» What to do: From the records below, extract the line containing "Screen dimensions: 549x374" and every line after it through the line containing "I will point(494,342).", and copy them verbatim.

» Supplied material:

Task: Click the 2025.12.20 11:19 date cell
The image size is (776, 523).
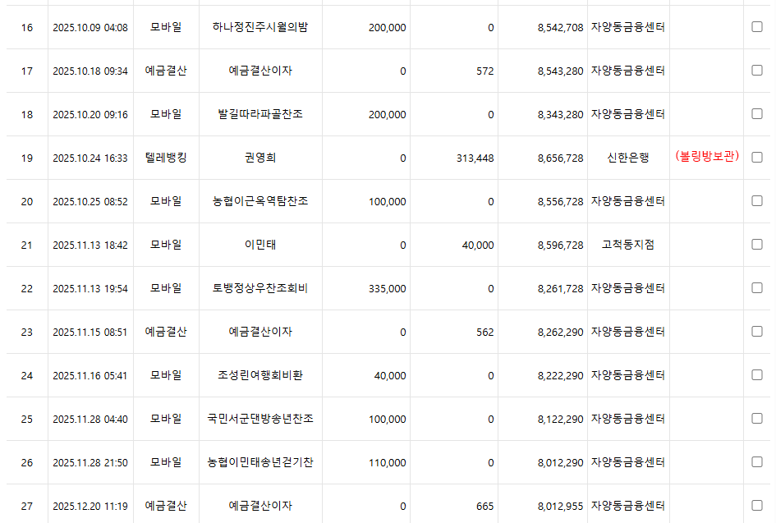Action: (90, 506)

==

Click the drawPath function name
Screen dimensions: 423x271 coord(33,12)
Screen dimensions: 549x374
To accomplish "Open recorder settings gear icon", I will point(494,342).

---

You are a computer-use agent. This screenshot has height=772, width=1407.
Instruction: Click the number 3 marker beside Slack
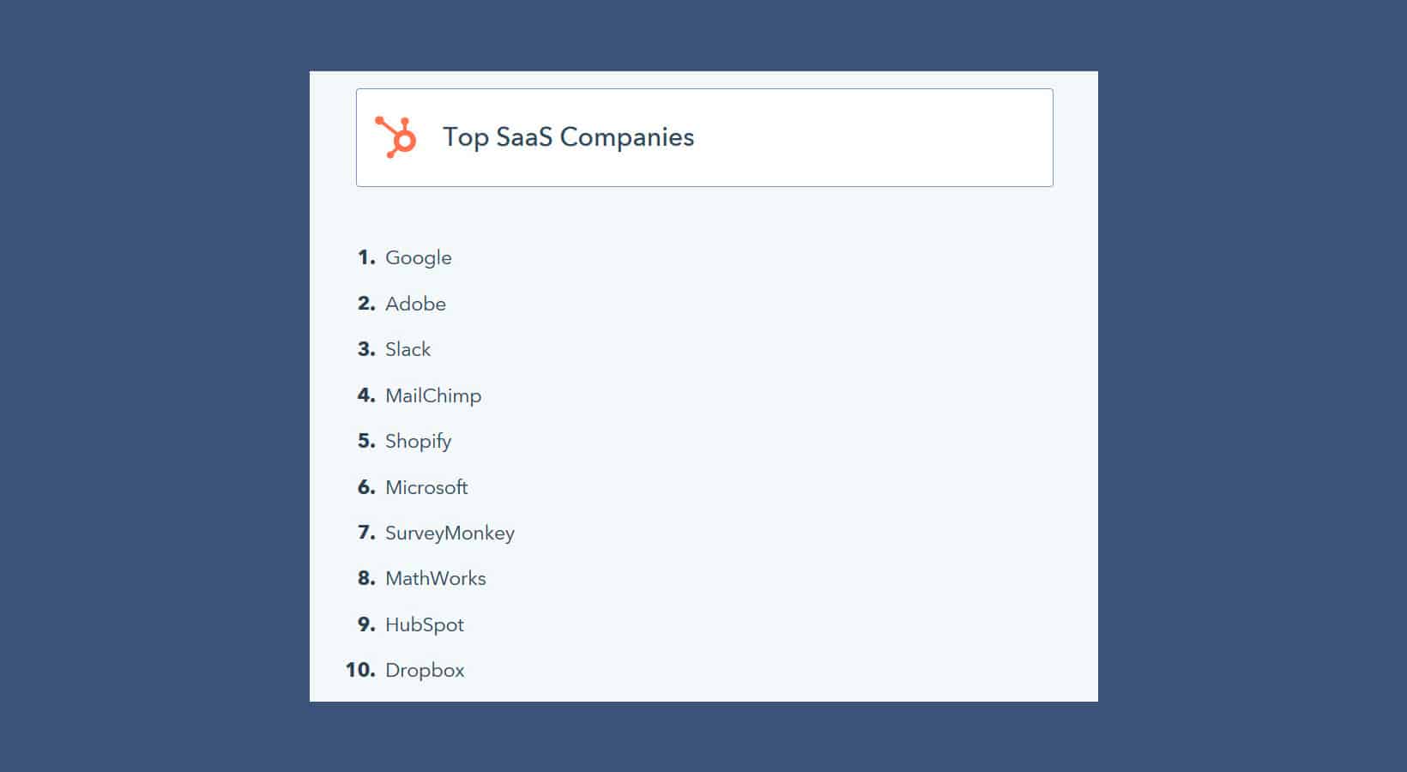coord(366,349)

» Result of the exercise:
Screen dimensions: 549x374
To accomplish "Open recorder settings gear icon", I will point(494,342).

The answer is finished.